*Your task*
Each entry, in full: reproduce it exactly.

(Beginning of Records for this task)

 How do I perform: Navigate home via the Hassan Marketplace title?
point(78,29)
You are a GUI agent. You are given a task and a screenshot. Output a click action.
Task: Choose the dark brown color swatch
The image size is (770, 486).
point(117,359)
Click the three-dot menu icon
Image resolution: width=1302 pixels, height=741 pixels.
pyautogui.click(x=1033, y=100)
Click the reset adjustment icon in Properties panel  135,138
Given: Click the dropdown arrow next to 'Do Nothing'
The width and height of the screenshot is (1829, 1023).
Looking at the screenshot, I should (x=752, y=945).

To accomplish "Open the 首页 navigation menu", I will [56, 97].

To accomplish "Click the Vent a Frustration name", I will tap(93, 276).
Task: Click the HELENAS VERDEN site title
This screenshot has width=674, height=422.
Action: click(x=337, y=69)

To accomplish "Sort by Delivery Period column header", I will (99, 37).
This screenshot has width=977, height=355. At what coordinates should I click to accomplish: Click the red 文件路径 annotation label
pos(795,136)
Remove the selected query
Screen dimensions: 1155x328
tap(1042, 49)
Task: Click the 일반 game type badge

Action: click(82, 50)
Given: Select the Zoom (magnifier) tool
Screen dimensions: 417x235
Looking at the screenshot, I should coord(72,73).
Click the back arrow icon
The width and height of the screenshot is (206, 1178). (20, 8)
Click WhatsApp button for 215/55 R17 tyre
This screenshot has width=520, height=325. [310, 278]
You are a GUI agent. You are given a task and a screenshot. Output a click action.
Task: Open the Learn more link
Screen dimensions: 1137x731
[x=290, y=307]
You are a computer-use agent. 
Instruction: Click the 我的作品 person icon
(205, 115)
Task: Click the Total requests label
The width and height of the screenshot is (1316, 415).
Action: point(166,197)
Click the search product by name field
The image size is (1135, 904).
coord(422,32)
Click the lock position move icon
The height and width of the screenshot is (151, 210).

(End of Records for this task)

*Task result*
 How do I perform: Navigate home via the Hassan Marketplace title?
point(78,29)
You are a GUI agent. You are given a task and a screenshot. Output a click action.
Task: Choose the dark brown color swatch
The image size is (770, 486).
point(117,359)
Click the three-dot menu icon
Image resolution: width=1302 pixels, height=741 pixels.
pyautogui.click(x=1033, y=100)
Click the reset adjustment icon in Properties panel  135,138
Given: Click the dropdown arrow next to 'Do Nothing'
The width and height of the screenshot is (1829, 1023).
Looking at the screenshot, I should (x=752, y=945).

To accomplish "Open the 首页 navigation menu", I will [56, 97].

To accomplish "Click the Vent a Frustration name", I will tap(93, 276).
Task: Click the HELENAS VERDEN site title
This screenshot has width=674, height=422.
Action: click(x=337, y=69)

To accomplish "Sort by Delivery Period column header", I will (99, 37).
This screenshot has width=977, height=355. At what coordinates should I click to accomplish: Click the red 文件路径 annotation label
pos(795,136)
Remove the selected query
Screen dimensions: 1155x328
tap(1042, 49)
Task: Click the 일반 game type badge

Action: click(82, 50)
Given: Select the Zoom (magnifier) tool
Screen dimensions: 417x235
Looking at the screenshot, I should coord(72,73).
Click the back arrow icon
The width and height of the screenshot is (206, 1178). (20, 8)
Click WhatsApp button for 215/55 R17 tyre
This screenshot has width=520, height=325. [310, 278]
You are a GUI agent. You are given a task and a screenshot. Output a click action.
Task: Open the Learn more link
Screen dimensions: 1137x731
[x=290, y=307]
You are a computer-use agent. 
Instruction: Click the 我的作品 person icon
(205, 115)
Task: Click the Total requests label
The width and height of the screenshot is (1316, 415).
Action: point(166,197)
Click the search product by name field
The image size is (1135, 904).
coord(422,32)
Click the lock position move icon
The height and width of the screenshot is (151, 210).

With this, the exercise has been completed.